INDONESIAONLINE – Di balik gemerlap gedung pencakar langit dan hingar bingar kehidupan metropolitan, tersembunyi sebuah epidemi sunyi yang menggerogoti jiwa warga Seoul: godoksa, kematian dalam kesepian. Fenomena memilukan ini, bagai hantu, menghantui ribuan jiwa di Seoul ibukota Korea Selatan yang modern.
Godoksa, yang secara harfiah berarti “kematian sendirian”, mencerminkan sebuah tragedi sosial di mana individu meninggal dunia tanpa diketahui oleh siapapun, terisolasi dari keluarga, teman, dan lingkungan sosial. Tubuh mereka baru ditemukan berhari-hari, bahkan berminggu-minggu kemudian, setelah bau kematian menyebar dari balik pintu apartemen yang terkunci rapat.

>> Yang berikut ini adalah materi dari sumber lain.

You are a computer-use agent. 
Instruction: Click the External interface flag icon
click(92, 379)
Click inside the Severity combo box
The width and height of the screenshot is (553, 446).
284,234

Ironisnya, Seoul pernah dinobatkan sebagai “kota paling bahagia di dunia” pada tahun 2016. Namun, di balik fasad kemajuan ekonomi dan teknologi, ternyata tersimpan sebuah krisis sosial yang mendalam.
Fenomena godoksa mencerminkan sisi gelap dari kemajuan. Individualisme, kesibukan kerja, dan lemahnya ikatan sosial dipercaya menjadi faktor pemicu pandemi kesepian ini.
Para korban godoksa didominasi oleh pria paruh baya yang hidup sendiri. Tekanan sosial yang tinggi dan budaya kerja yang keras seringkali membuat mereka mengisolasi diri, mencari pelarian dalam kesendirian, hingga tanpa sadar, maut menjemput dalam kesunyian.
Pemerintah Kota Seoul tak tinggal diam menghadapi hantu godoksa. Program “Seoul Bebas Kesepian”, yang didukung dana fantastis mencapai Rp 5 triliun, menjadi salah satu upaya serius untuk melawan epidemi kesepian ini.
Mulai dari hotline 24 jam “Goodbye Loneliness 120”, ruang komunitas “Toko Kelontong Hati”, hingga program pendampingan dan konseling, Seoul berusaha keras menjangkau warganya yang terisolasi.
Perjuangan melawan godoksa bukanlah perkara mudah. Lebih dari sekadar dana dan program, diperlukan perubahan sosial yang mendasar. Menumbuhkan kembali rasa kebersamaan, memperkuat ikatan sosial, dan menciptakan lingkungan yang lebih manusiawi adalah kunci untuk mengusir hantu kesepian dari megapolitan Seoul.